The SPMRL shared tasks used treebanks for the following languages: Arabic, Basque, French, German, Hebrew, Hungarian, Korean, Polish, Swedish.

Instructions

  1. Copy or symlink the various SPMRL folders (ARABIC_SPMRL, BASQUE_SPMRL, etc.) into data/raw/.
  2. If you do not have access to the SPMRL data for Arabic, we provide an alternative and compatible preprocessing pipeline that starts directly with data from the LDC. To use this pipeline, place a copy of the Arabic Treebank Parts 1-3 (LDC2010T13, LDC2011T09, and LDC2010T08) in data/raw/atb1_v4_1, data/raw/atb_2_3.1, and data/raw/atb3_v3_2. The LDC data will be used automatically if the data/raw/ARABIC_SPMRL folder is not found.
  3. Ensure that the active version of Python is Python 3 and has nltk installed.
  4. cd data/spmrl && ./build_corpus.sh
Files in data/spmrl/ Description
Arabic.{train,dev,test} Arabic data for the SPMRL 2013/2014 Shared Tasks
Basque.{train,dev,test} Basque data for the SPMRL 2013/2014 Shared Tasks
French.{train,dev,test} French data for the SPMRL 2013/2014 Shared Tasks
German.{train,dev,test} German data for the SPMRL 2013/2014 Shared Tasks
Hebrew.{train,dev,test} Hebrew data for the SPMRL 2013/2014 Shared Tasks
Hungarian.{train,dev,test} Hungarian data for the SPMRL 2013/2014 Shared Tasks
Korean.{train,dev,test} Korean data for the SPMRL 2013/2014 Shared Tasks
Polish.{train,dev,test} Polish data for the SPMRL 2013/2014 Shared Tasks
Swedish.{train,dev,test} Swedish data for the SPMRL 2013/2014 Shared Tasks

Preprocessing notes for Arabic

The Arabic data used for the SPMRL shared tasks is licensed from the LDC, and it has at times been less available from other sources in SPMRL-preprocessed form. Fortunately, it is possible to use scripts that run SPMRL-compatible processing starting with the LDC sources. Our build_corpus.sh script will attempt this if the ARABIC_SPMRL folder is not found. The resulting tree files should be interchangeable with the original shared task data for the purposes of running EVALB.

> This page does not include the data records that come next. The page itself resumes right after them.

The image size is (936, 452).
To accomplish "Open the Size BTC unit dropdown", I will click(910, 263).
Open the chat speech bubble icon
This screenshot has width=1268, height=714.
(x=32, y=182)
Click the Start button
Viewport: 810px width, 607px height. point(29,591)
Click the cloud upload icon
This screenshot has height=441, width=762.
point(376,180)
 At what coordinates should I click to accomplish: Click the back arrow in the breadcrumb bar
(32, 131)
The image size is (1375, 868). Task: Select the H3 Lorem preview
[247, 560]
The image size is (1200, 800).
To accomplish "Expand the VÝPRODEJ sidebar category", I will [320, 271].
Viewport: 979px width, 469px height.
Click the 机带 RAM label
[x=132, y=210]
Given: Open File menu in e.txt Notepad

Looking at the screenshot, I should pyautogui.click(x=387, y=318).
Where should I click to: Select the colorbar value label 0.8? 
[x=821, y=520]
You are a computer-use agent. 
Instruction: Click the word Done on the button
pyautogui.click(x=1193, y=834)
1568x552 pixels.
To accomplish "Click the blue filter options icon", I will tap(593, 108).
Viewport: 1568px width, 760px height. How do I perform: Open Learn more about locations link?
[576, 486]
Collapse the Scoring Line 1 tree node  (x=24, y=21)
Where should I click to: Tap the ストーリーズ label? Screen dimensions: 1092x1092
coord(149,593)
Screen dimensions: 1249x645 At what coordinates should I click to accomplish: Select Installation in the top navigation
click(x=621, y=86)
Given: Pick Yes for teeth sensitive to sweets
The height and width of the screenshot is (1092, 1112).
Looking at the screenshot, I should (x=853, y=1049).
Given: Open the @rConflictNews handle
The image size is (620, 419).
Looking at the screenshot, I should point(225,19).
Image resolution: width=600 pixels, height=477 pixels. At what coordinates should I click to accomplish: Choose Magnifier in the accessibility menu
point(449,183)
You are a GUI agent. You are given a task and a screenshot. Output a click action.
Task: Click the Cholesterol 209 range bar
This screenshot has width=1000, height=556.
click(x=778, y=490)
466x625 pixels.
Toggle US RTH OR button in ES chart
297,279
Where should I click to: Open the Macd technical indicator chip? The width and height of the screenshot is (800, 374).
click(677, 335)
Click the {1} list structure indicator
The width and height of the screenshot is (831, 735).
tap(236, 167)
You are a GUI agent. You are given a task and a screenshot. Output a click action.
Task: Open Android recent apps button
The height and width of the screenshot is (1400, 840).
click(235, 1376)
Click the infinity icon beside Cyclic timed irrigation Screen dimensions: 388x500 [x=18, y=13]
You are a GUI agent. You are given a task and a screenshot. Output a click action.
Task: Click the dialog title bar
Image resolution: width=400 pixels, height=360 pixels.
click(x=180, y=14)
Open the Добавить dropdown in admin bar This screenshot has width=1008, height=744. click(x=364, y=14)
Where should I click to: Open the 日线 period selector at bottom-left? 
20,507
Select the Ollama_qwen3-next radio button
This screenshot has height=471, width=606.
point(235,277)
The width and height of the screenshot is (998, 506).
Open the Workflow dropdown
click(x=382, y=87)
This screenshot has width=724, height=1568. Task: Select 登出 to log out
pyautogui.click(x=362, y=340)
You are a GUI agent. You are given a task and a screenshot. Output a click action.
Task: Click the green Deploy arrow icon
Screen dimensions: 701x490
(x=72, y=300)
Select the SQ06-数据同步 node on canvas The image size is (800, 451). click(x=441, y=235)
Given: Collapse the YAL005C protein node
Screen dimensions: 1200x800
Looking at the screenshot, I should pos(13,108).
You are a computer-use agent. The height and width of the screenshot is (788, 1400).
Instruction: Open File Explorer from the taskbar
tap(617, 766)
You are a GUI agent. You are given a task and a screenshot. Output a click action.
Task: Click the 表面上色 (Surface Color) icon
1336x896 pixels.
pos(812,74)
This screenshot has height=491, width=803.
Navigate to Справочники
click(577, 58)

Arabic constituency trees are from the Penn Arabic Treebank (PATB), parts 1, 2, and 3. The dataset splits follow Diab et al. (2013). The NYUAD Arabic UD treebank has dependency trees over the exact same sentences with the exact same splits, and the dataset preparation scripts will download the UD data to get the right splits.

The SPMRL-compatible preprocessing differs from the LDC version of ATB in the following ways:

  1. 27 training sentences, 1 development sentence, and 4 test sentences are removed.
  2. All sentences must have a syntactic label for the constituent that spans the full sentence. The ATB tree files are formatted to have one sentence per line, but there are lines that contain a series of sub-trees with no root node spanning them. In these cases, the SPMRL pre-processing inserted an XP node spanning the full sentence.
  3. Unary chains with X-over-X productions are collapsed (e.g. the two NPs in (NP (NP ...)) are combined). Nodes are only merged if they have identical labels including functional annotations.
  4. In the Buckwalter transliteration, all uses of the symbol "{" in the LDC version are replaced with the symbol "A".
  5. Note: the order of the sentences is not the same as in the NYUAD Arabic UD treebank, but the splits are the same excepting the deletion of some sentences per bullet point 1.

Our SPMRL-compatible preprocessing has a few minor differences from the actual data distributed as part of the SPMRL shared tasks. These discrepancies have no effect on the behavior of EVALB, so we have not gone to the effort of resolving them.

  1. The files include only the original part-of-speech tags from ATB, and do not additionally convert to any other tagset
  2. Our pre-processing scripts directly generate tree files without functional annotations, which are not used for evaluation. In contrast, the trees in the ARABIC_SPMRL include functional annotations -- but our parser strips these during preprocessing, anyway.